Worldwide attack on higher education

THE G8 Summit claimed that helping people in the ‘developing world’ was top of their agenda. But how can the G8’s pro-market policies help those in the ex-colonial world when they offer nothing positive for the ordinary people of their own countries?

Greg Maughan

Throughout the developed capitalist world, neo-liberal attacks on our public services have hit the working class. Education is a prime example.

The passing of the Higher Education (HE) Bill in England, which opened the gates for variable top-up fees, is just one example of a Europe-wide trend towards the ‘liberalisation’ of HE. This trend excludes people from less well-off backgrounds from pursuing their education and takes away something which should be a right to everyone.

In the 1999 Bologna Agreement, Europe’s education ministers committed themselves to “promote independence and autonomy” within the HE sector. This has meant the greater use of tuition fees and the marketisation of HE – courses that are less profitable to run are dropped, while greater emphasis falls on lucrative research contracts from the private sector.
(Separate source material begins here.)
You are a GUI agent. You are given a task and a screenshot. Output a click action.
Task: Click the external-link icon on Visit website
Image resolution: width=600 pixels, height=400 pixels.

Tuition fees are being introduced by the back door in Germany, with various misleadingly labelled charges while politicians still claim that education is free! In Belgium, politicians claim they won’t charge for degrees, but this only refers to the exams. Universities are free to charge for, and privatise, tuition on courses, unchecked.

The growing cost of HE for students has meant more university dropouts and students forced to work ever-longer part-time hours to the detriment of their studies.

Fees and the burden of debt are leaving university more and more out of reach of young working-class people. Marketisation means there is now an even wider gap between the top universities and the rest, resulting in cuts and course closures and a two-tiered education system.

What has been forced onto the developing world is even worse. One of the most common ‘strings’ attached to aid packages is privatisation. The Structural Adjustment Programme of the late 1970s, for example, led to whole-scale privatisation of HE in much of the developing world, with it becoming affordable only to the rich elite.

Shockingly, in Africa only 5% of the population are able to attend university. The G8’s policies will result in this minority becoming even smaller.

Education should be a right for everyone, not just a privilege for the few. We need to fight for a publicly funded system of education at all levels, not just here, but internationally.

Billions of pounds are wasted each year on exorbitant profits and fat-cat salaries and the G8 was there to protect this. If we can’t count on them to provide something as simple as fair and free education here, why should we rely on them to help anyone in the world’s poorest nations?

THE WELSH Assembly announced recently that top-up fees were not to be introduced in Wales. But before students could cheer, the rest of the news followed. It was only for Welsh students studying in Wales.